Comprehensive Management Approach for Hypertension
The recommended management approach for hypertension should include lifestyle modifications for all patients, with pharmacological therapy initiated for sustained systolic blood pressure ≥140 mmHg or diastolic blood pressure ≥90 mmHg, targeting blood pressure <130/80 mmHg for high-risk patients and <140/90 mmHg for others. 1
Blood Pressure Assessment and Diagnosis
Follow standardized measurement techniques:
- Patient seated with arm at heart level
- Use properly calibrated device with appropriate cuff size
- Take at least two measurements at each visit
- Standing measurements for elderly and diabetic patients to detect orthostatic hypotension 2
Consider ambulatory blood pressure monitoring when:
- Clinic blood pressure shows unusual variability
- Hypertension is resistant to treatment
- Symptoms suggest hypotension
- Suspected white coat hypertension 2
Risk Assessment
- Estimate 10-year cardiovascular disease risk to guide treatment decisions
- Consider factors that amplify risk:
- Target organ damage (left ventricular hypertrophy, renal impairment)
- Established cardiovascular disease
- Diabetes
- Family history of cardiovascular disease
- Age, sex, smoking status, and lipid profile 2
Treatment Thresholds
Immediate Drug Treatment Required:
- Accelerated hypertension (severe hypertension with grade III-IV retinopathy)
- Blood pressure >220/120 mmHg
- Impending complications (TIA, left ventricular failure)
- Sustained systolic BP ≥160 mmHg or diastolic BP ≥100 mmHg 2
Consider Drug Treatment:
- Sustained systolic BP 140-159 mmHg or diastolic BP 90-99 mmHg with:
- Target organ damage
- Established cardiovascular disease
- Diabetes
- 10-year cardiovascular risk ≥20% 2
Lifestyle Modifications Only (Initially):
- Sustained systolic BP 140-159 mmHg or diastolic BP 90-99 mmHg without additional risk factors
- Trial for 3-6 months before considering pharmacotherapy 2, 3
Lifestyle Modifications
All patients with hypertension or high-normal blood pressure should receive advice on:
Weight management: Aim for BMI 20-25 kg/m² (each 1 kg weight loss reduces systolic BP by approximately 1 mmHg) 1
Dietary approach:
Physical activity:
- Regular dynamic aerobic exercise (e.g., brisk walking)
- 30 minutes most days of the week
- Can reduce resting BP by 3-5 mmHg 1
Alcohol moderation:
- <21 units/week for men
- <14 units/week for women
- Include alcohol-free days each week 2
Smoking cessation for overall cardiovascular risk reduction 2
Pharmacological Treatment
First-Line Options:
- Thiazide or thiazide-like diuretics
- ACE inhibitors
- Angiotensin receptor blockers (ARBs)
- Calcium channel blockers (CCBs) 1, 4
Treatment Algorithm:
- Initial monotherapy for mild hypertension with low/moderate cardiovascular risk
- Initial combination therapy (two drugs at low doses) for:
- Grade 2-3 hypertension (BP ≥160/100 mmHg)

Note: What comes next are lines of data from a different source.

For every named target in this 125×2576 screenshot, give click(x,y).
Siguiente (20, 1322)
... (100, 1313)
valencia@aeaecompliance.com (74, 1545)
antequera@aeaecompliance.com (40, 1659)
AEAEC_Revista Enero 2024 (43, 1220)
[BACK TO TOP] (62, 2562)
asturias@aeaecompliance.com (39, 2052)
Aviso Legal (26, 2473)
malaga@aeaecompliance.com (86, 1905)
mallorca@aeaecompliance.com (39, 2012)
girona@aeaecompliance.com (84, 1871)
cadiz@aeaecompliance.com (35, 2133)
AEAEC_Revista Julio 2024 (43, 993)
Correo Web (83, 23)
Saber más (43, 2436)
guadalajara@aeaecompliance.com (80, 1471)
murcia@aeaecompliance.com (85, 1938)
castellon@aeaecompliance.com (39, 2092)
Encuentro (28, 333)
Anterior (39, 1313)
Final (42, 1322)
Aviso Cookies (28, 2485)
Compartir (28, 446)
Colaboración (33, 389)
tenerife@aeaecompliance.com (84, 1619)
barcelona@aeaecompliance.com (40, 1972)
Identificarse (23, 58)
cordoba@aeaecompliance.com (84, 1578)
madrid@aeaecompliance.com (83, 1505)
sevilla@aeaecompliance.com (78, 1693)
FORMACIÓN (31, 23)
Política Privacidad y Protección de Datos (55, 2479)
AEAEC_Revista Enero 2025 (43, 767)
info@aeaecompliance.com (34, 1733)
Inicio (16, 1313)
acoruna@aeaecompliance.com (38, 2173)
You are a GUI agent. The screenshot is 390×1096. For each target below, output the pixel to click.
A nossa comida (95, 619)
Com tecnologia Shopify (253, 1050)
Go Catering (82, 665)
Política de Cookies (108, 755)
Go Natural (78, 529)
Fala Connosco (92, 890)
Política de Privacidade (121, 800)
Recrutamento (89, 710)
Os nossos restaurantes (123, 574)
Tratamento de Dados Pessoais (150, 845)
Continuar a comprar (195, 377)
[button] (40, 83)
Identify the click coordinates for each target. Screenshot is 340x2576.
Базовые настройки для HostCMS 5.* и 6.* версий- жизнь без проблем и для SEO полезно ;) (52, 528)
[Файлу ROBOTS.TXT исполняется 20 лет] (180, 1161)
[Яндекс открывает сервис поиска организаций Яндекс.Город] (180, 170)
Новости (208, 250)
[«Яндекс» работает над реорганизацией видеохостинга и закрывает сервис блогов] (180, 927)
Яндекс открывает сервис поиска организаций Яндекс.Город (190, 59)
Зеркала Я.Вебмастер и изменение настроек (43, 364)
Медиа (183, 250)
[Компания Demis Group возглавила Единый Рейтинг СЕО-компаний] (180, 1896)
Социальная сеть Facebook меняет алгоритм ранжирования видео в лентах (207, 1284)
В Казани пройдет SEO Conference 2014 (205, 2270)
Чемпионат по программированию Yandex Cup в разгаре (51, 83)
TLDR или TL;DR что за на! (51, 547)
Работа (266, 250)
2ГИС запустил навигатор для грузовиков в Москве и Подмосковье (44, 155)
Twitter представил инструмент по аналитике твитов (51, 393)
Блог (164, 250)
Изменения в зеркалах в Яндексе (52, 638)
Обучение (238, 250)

- High or very high cardiovascular risk patients 1
Recommended Combinations:
- Thiazide diuretic + ACE inhibitor
- Thiazide diuretic + ARB
- Calcium antagonist + ACE inhibitor
- Calcium antagonist + ARB
- Calcium antagonist + thiazide diuretic 1
Special Considerations:
- ACE inhibitors or ARBs preferred for patients with albuminuria or established coronary artery disease
- Beta-blockers with thiazide diuretics should be avoided in patients with metabolic syndrome or high risk of diabetes
- For adults ≥85 years, a more lenient target (BP <140/90 mmHg) may be appropriate 1
Treatment Targets
- General population: <140/90 mmHg
- High-risk patients (diabetes, renal dysfunction, cardiovascular disease): <130/80 mmHg
- Minimum acceptable control (audit standard): <150/90 mmHg 2, 1
Monitoring and Follow-up
- Monthly follow-up until target BP is achieved
- Home blood pressure monitoring (expected values approximately 10/5 mmHg lower than office readings)

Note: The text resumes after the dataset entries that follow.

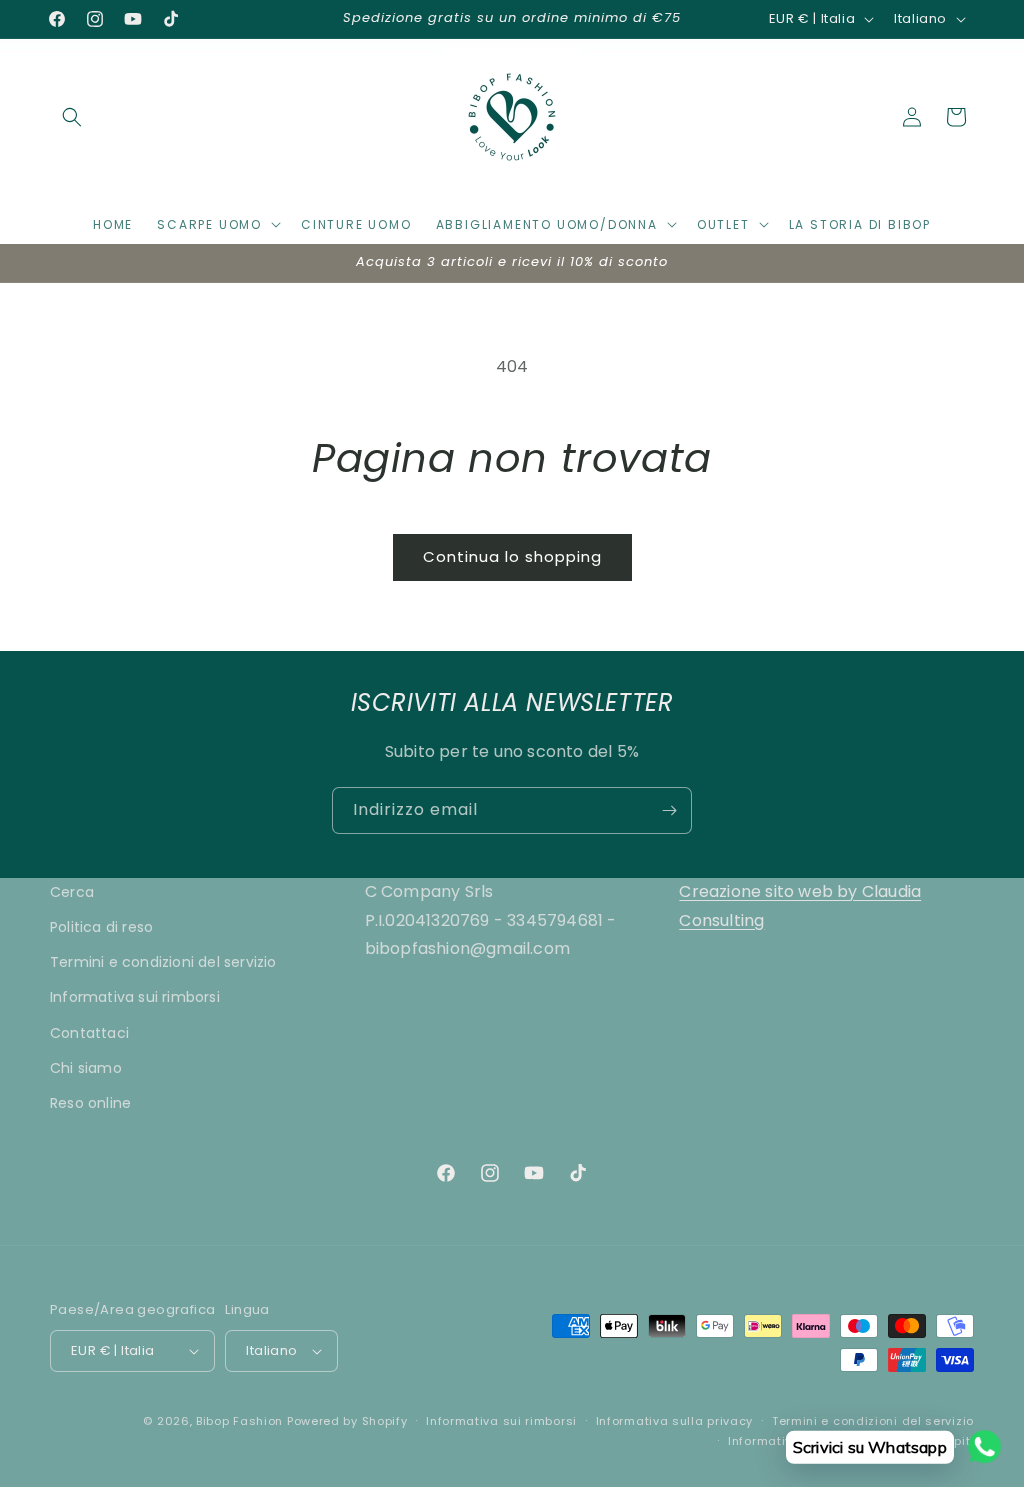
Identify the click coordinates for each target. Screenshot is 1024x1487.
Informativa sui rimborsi (135, 997)
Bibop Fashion (239, 1421)
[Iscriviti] (669, 810)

- Monitor for medication adherence and side effects
- Check renal function and potassium within 1-2 weeks of initiating ACE inhibitors and ARBs 1
Common Pitfalls to Avoid
- Inadequate BP measurement leading to misdiagnosis
- Overlooking secondary causes of hypertension
- Medication non-adherence due to complex regimens
- Ignoring drug interactions (especially NSAIDs)
- Neglecting orthostatic hypotension in elderly patients 1
BP-lowering drug treatment should be maintained lifelong if well tolerated, even beyond age 85, with regular monitoring and reinforcement of lifestyle modifications 1.